** Problem to solve **
Your task is to print all of the data word for word.

++++++++++

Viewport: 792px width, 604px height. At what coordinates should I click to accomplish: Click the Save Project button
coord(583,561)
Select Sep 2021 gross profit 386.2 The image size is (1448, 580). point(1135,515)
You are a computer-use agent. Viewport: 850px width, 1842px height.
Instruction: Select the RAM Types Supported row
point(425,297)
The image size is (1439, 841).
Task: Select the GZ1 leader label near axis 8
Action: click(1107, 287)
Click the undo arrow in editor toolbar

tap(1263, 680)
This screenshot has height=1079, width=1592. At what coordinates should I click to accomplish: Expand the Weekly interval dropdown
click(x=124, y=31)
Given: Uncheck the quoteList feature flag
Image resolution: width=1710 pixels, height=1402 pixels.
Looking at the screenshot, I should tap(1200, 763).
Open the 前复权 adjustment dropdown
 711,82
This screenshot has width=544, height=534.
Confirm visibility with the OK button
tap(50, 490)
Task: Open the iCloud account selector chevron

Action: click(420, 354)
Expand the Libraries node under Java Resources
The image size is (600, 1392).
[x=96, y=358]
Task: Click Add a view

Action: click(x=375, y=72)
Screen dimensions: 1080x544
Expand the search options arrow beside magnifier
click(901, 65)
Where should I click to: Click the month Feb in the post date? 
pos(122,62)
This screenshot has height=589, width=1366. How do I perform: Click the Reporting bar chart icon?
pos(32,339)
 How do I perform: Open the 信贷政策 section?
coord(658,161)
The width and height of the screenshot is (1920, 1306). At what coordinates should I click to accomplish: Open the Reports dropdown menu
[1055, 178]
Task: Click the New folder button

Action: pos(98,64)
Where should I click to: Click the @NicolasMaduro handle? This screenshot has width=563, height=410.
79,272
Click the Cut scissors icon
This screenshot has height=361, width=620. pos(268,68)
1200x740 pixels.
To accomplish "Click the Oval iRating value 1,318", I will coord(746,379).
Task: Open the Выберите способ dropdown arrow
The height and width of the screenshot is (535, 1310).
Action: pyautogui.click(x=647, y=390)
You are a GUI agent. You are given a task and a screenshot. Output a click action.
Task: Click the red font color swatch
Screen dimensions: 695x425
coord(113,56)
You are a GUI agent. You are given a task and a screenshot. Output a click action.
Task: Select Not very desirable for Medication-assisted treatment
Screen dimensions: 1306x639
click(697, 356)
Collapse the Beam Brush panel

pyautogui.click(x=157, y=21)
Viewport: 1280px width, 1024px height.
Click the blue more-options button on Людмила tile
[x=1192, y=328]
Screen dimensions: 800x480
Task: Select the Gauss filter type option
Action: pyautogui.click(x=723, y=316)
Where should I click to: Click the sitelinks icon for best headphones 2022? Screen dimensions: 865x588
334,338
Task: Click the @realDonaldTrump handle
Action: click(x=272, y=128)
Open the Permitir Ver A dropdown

++++++++++

** Exercise answer **
Viewport: 792px width, 604px height. At what coordinates should I click to accomplish: Click the Save Project button
coord(583,561)
Select Sep 2021 gross profit 386.2 The image size is (1448, 580). point(1135,515)
You are a computer-use agent. Viewport: 850px width, 1842px height.
Instruction: Select the RAM Types Supported row
point(425,297)
The image size is (1439, 841).
Task: Select the GZ1 leader label near axis 8
Action: click(1107, 287)
Click the undo arrow in editor toolbar

tap(1263, 680)
This screenshot has height=1079, width=1592. At what coordinates should I click to accomplish: Expand the Weekly interval dropdown
click(x=124, y=31)
Given: Uncheck the quoteList feature flag
Image resolution: width=1710 pixels, height=1402 pixels.
Looking at the screenshot, I should tap(1200, 763).
Open the 前复权 adjustment dropdown
 711,82
This screenshot has width=544, height=534.
Confirm visibility with the OK button
tap(50, 490)
Task: Open the iCloud account selector chevron

Action: click(420, 354)
Expand the Libraries node under Java Resources
The image size is (600, 1392).
[x=96, y=358]
Task: Click Add a view

Action: click(x=375, y=72)
Screen dimensions: 1080x544
Expand the search options arrow beside magnifier
click(901, 65)
Where should I click to: Click the month Feb in the post date? 
pos(122,62)
This screenshot has height=589, width=1366. How do I perform: Click the Reporting bar chart icon?
pos(32,339)
 How do I perform: Open the 信贷政策 section?
coord(658,161)
The width and height of the screenshot is (1920, 1306). At what coordinates should I click to accomplish: Open the Reports dropdown menu
[1055, 178]
Task: Click the New folder button

Action: pos(98,64)
Where should I click to: Click the @NicolasMaduro handle? This screenshot has width=563, height=410.
79,272
Click the Cut scissors icon
This screenshot has height=361, width=620. pos(268,68)
1200x740 pixels.
To accomplish "Click the Oval iRating value 1,318", I will coord(746,379).
Task: Open the Выберите способ dropdown arrow
The height and width of the screenshot is (535, 1310).
Action: pyautogui.click(x=647, y=390)
You are a GUI agent. You are given a task and a screenshot. Output a click action.
Task: Click the red font color swatch
Screen dimensions: 695x425
coord(113,56)
You are a GUI agent. You are given a task and a screenshot. Output a click action.
Task: Select Not very desirable for Medication-assisted treatment
Screen dimensions: 1306x639
click(697, 356)
Collapse the Beam Brush panel

pyautogui.click(x=157, y=21)
Viewport: 1280px width, 1024px height.
Click the blue more-options button on Людмила tile
[x=1192, y=328]
Screen dimensions: 800x480
Task: Select the Gauss filter type option
Action: pyautogui.click(x=723, y=316)
Where should I click to: Click the sitelinks icon for best headphones 2022? Screen dimensions: 865x588
334,338
Task: Click the @realDonaldTrump handle
Action: click(x=272, y=128)
Open the Permitir Ver A dropdown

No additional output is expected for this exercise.